Bitcoin was a choice to diversify investments

According to Le, MicroStrategy had an annual profit of US$ 550 million, invested in corporate bonds, stocks, and commodities such as silver and gold. “Our business is highly profitable and growing. Therefore, we consider that the priority for excess cash is to reinvest it in the business, adding value to shareholders, employees, and customers”, he explained.

Thus, he said the decision for bitcoin took into acount the possibility of tolerating short-term volatility in exchange for potential long-term gains

 “If we had returned the surplus capital to the shareholders, most of whom are large institutions and banks, they would not have been able to use it to acquire bitcoin, given the rules and regulations they need to follow. But we allowed them to sell their shares to the company if they disagreed with the planned bitcoin acquisition”. He said those who did not sell had the opportunity to invest in the crypto market through MicroStrategy.
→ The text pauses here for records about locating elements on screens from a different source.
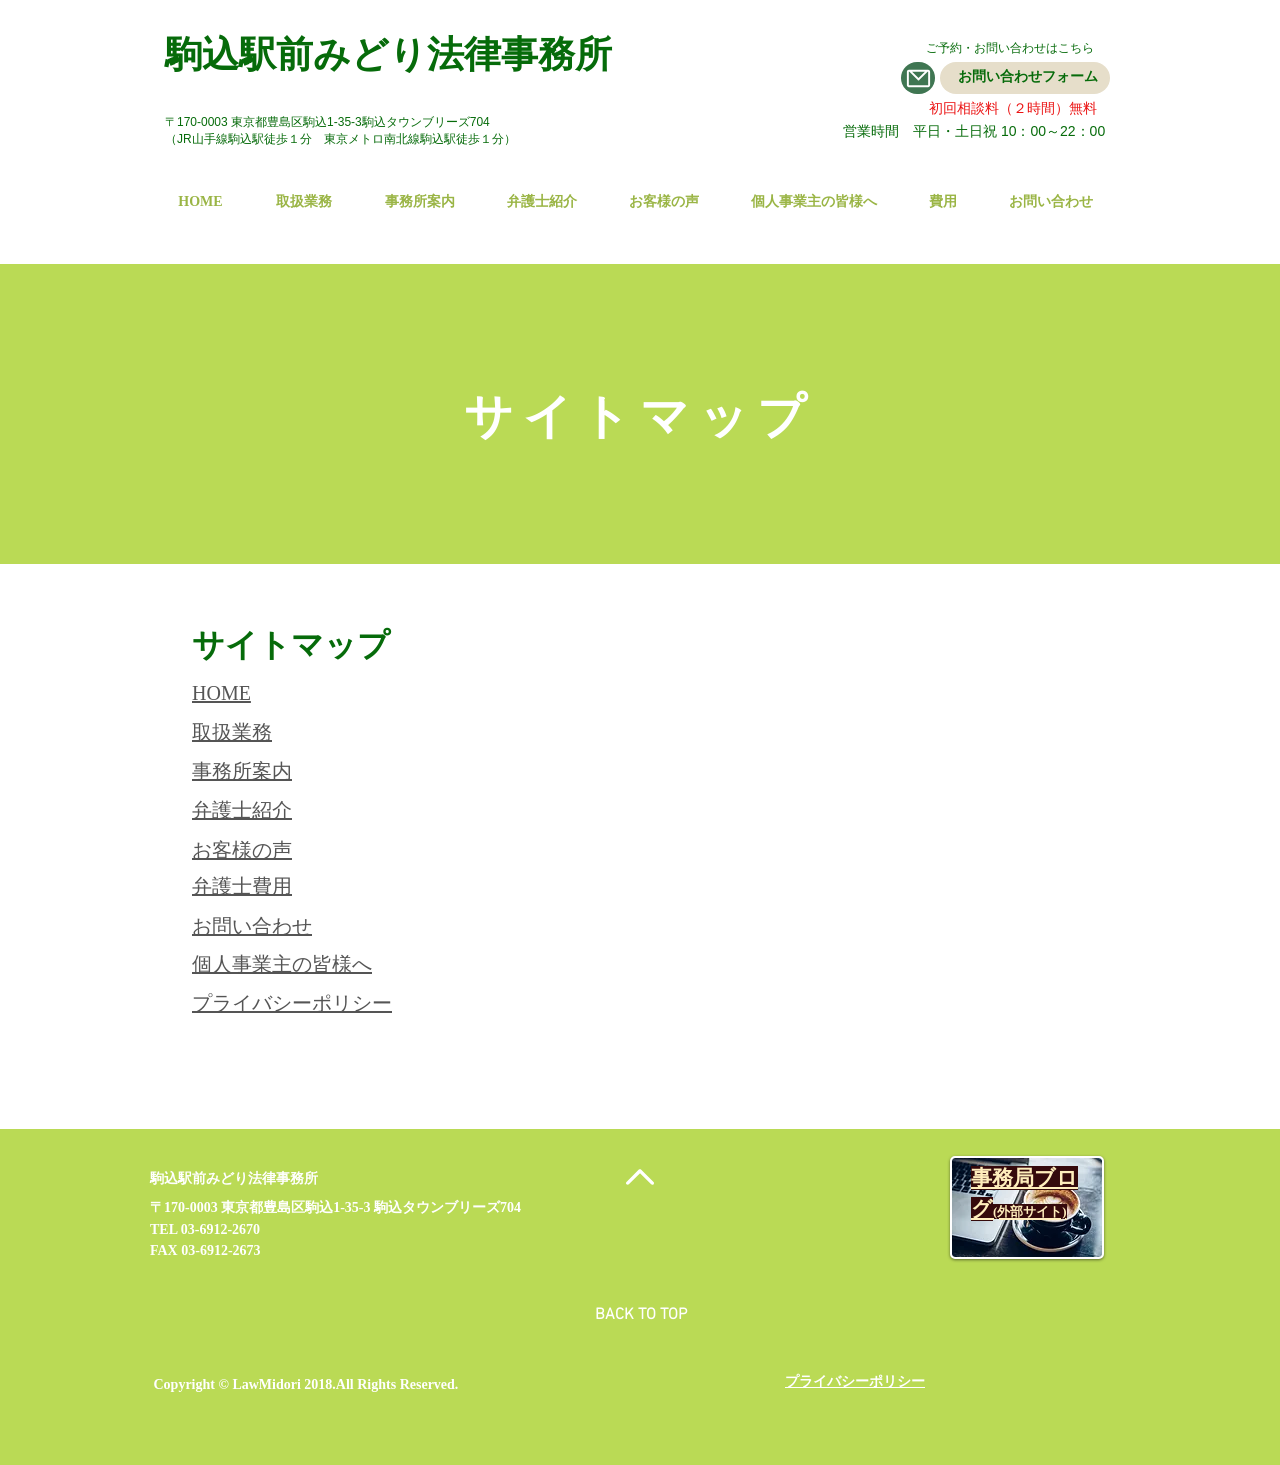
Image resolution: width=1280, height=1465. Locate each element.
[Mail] (918, 78)
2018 (318, 1384)
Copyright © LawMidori (227, 1384)
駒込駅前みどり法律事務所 (388, 54)
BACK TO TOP (641, 1315)
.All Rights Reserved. (395, 1384)
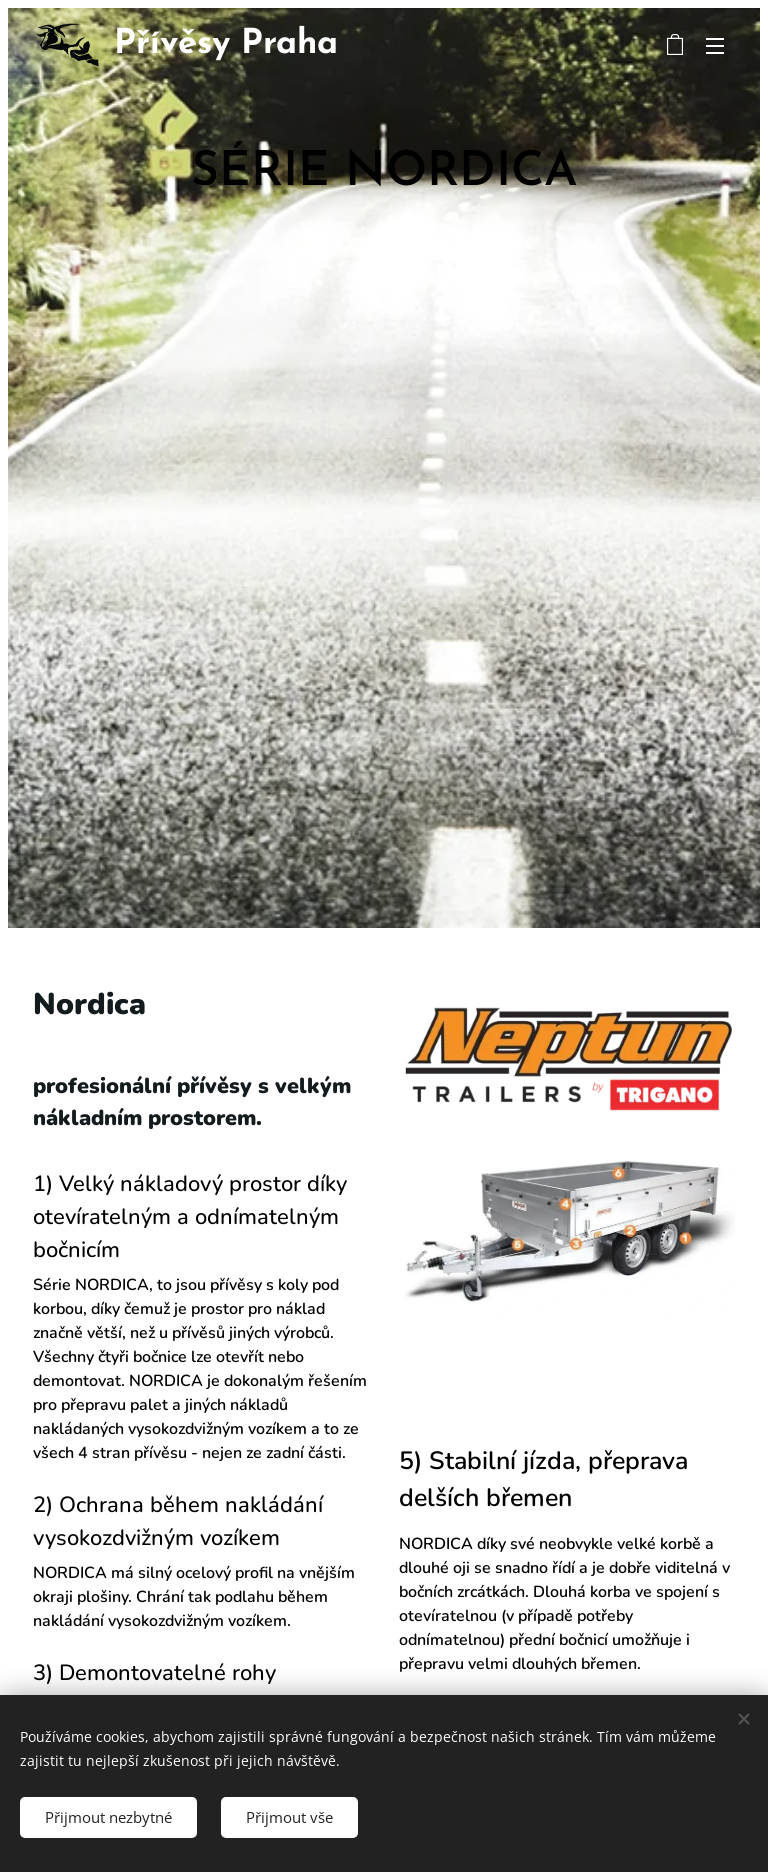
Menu (715, 46)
According to Le, those who were not comfortable with the proposed investment in cryptoassets could sell their shares to MicroStrategy itself, with a premium of 15%. “We were prepared to buy back the full value of the shares, but we bought only US$ 60 million from the shareholders that wanted to sell”, he said.

Accounting and risk management

The president of MicroStrategy explained that, in accounting terms, bitcoin is considered an intangible asset. Thus, the alternative was to invest in a fund and consider it for accounting purposes.

As for security, he explains that the management is the same as for conventional bank accounts. “We have chosen investment-grade custody arrangements and of industrial-grade to store our keys, and we treat them in the same way as a bank account. No one can move or withdraw money from our accounts or custodial accounts”, he said.

According to Le, the company’s treasury strategy is currently straightforward: “any cash above our working capital needs, which is about US$ 50 million, is allocated to bitcoin”.